# [solved] gentoo disk clone on virtualbox, udev eth0/eth1

## geta

Hello,

I'm placing this under hardware because virtualbox is basically "hardware", albeit being virtual hardware only  :Wink: 

I've stumbled across an interesting problem in VirtualBox. I've created my base gentoo image on a virtual box machine. Everything works fine on that machine, including networking, emerging new versions, etc.

I then proceeded to create a hard disk image clone (VBoxManage clonevdi) and created a second virtual machine. I then booted off that "new" harddisk. There is one minor problem with this - it won't start the network properly.
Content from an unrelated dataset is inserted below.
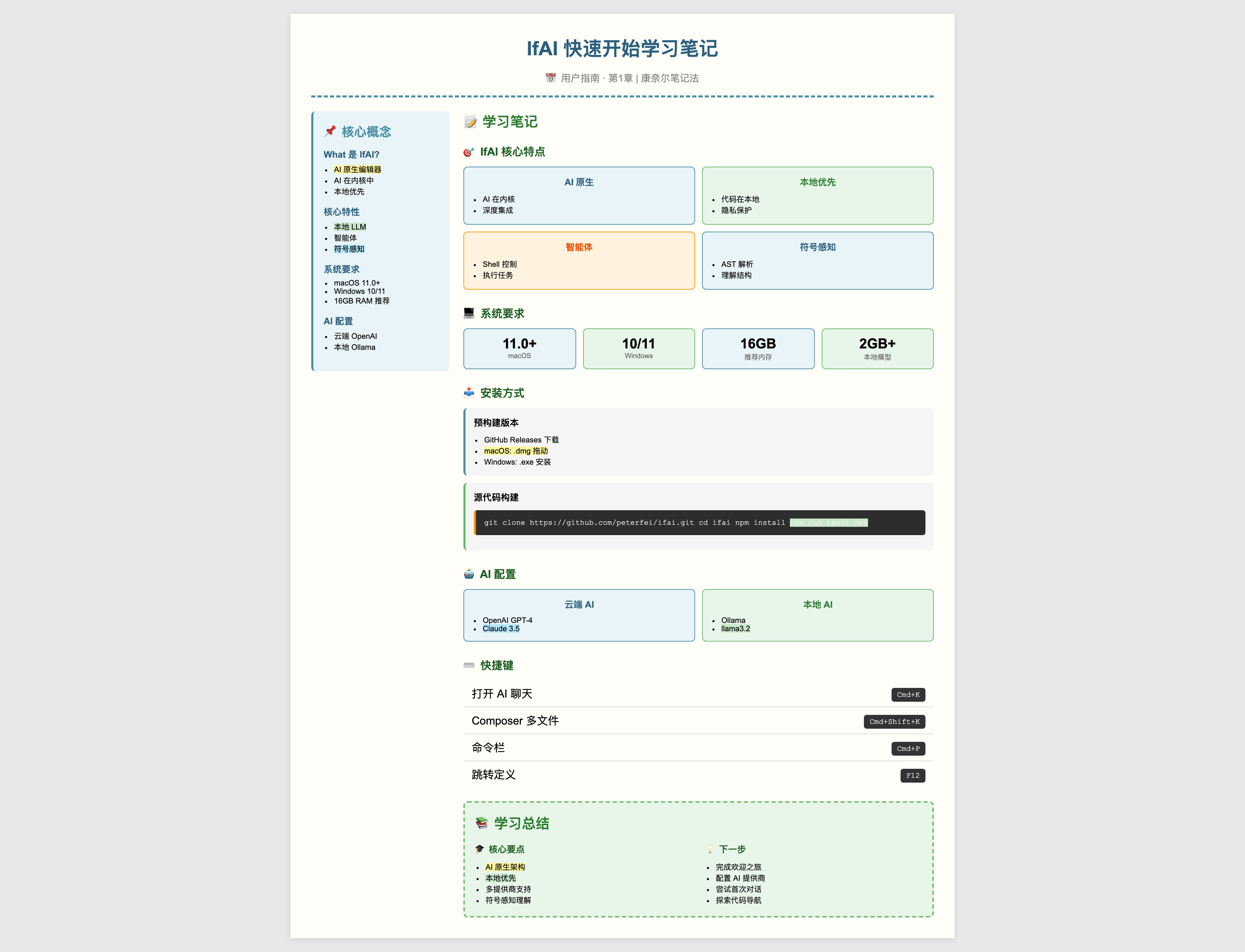Click the highlighted macOS .dmg 拖动 item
The message to "/etc/init.d/net.eth0 start" is "network interface eth0 does not exist".

Looking at dmesg reveals why:

"udev: renamed network interface eth0 to eth1"
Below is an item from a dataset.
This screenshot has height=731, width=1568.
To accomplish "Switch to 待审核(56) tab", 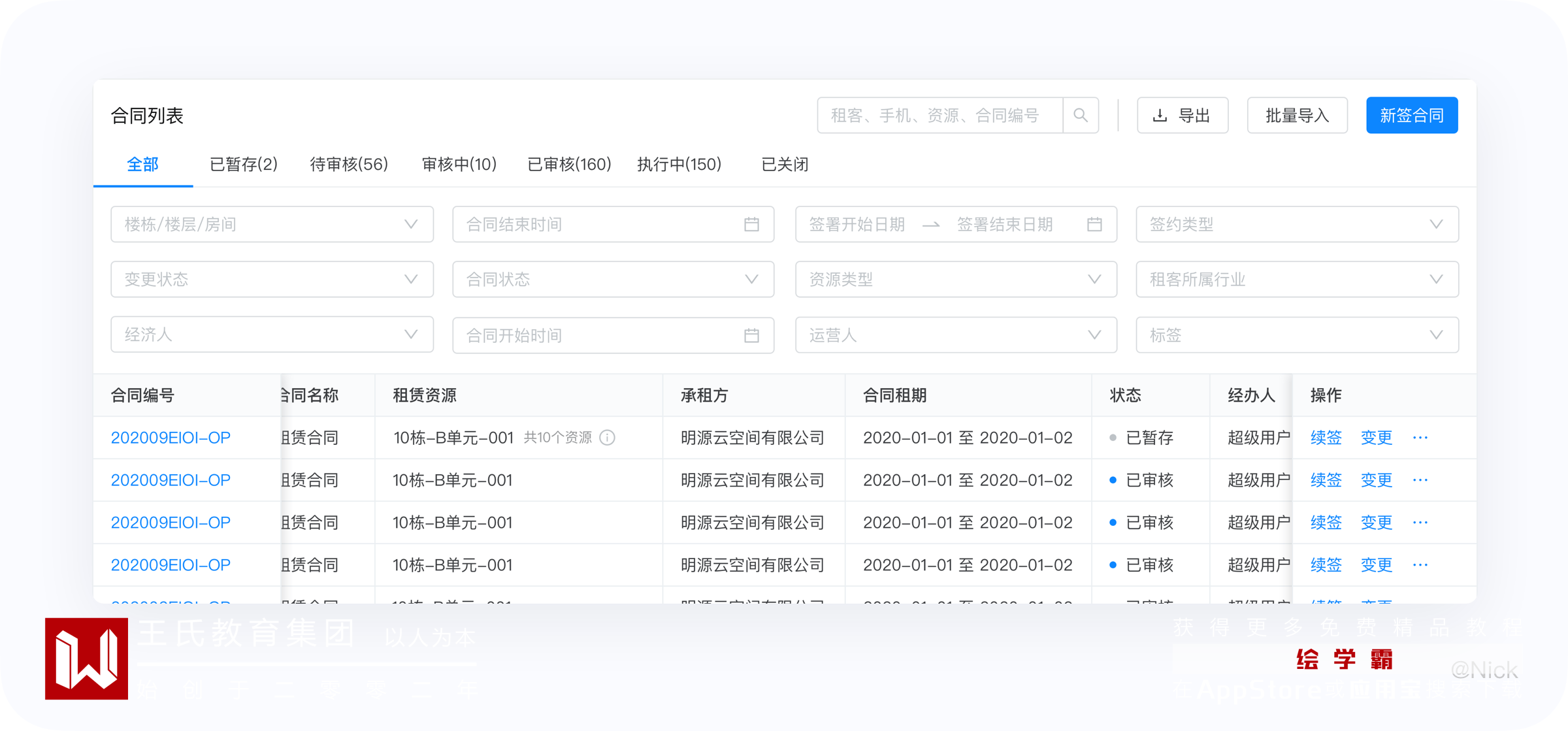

Seems to be logical, udev writes down the MAC address of the cards it had discovered up to that point, and virtualbox creates a new MAC address for each new virtual machine. I know I could go editing the file /etc/udev/rules.d/70-persistent-net.rules (example 'echo "" > /etc/udev/rules.d/70-persistent-net.rules'), but is there a cleaner way to get this flowing - some master "clear udev device id cache" command or something similar?

Cheers,

geta

----------

## phsdv

Yes, a cleaner way exists. I found it here: http://forums.virtualbox.org/viewtopic.php?t=1616&sid=1e4745f23d30e60c6f2dd4cc18b576dc

In file /etc/udev/rules/75-persistent-net-generator.rules I have added:

```
# ignore VirtualBox virtual interfaces

ATTR{address}=="08:00:27:*", GOTO="persistent_net_generator_end" 
```

----------

## geta

thanks alot

----------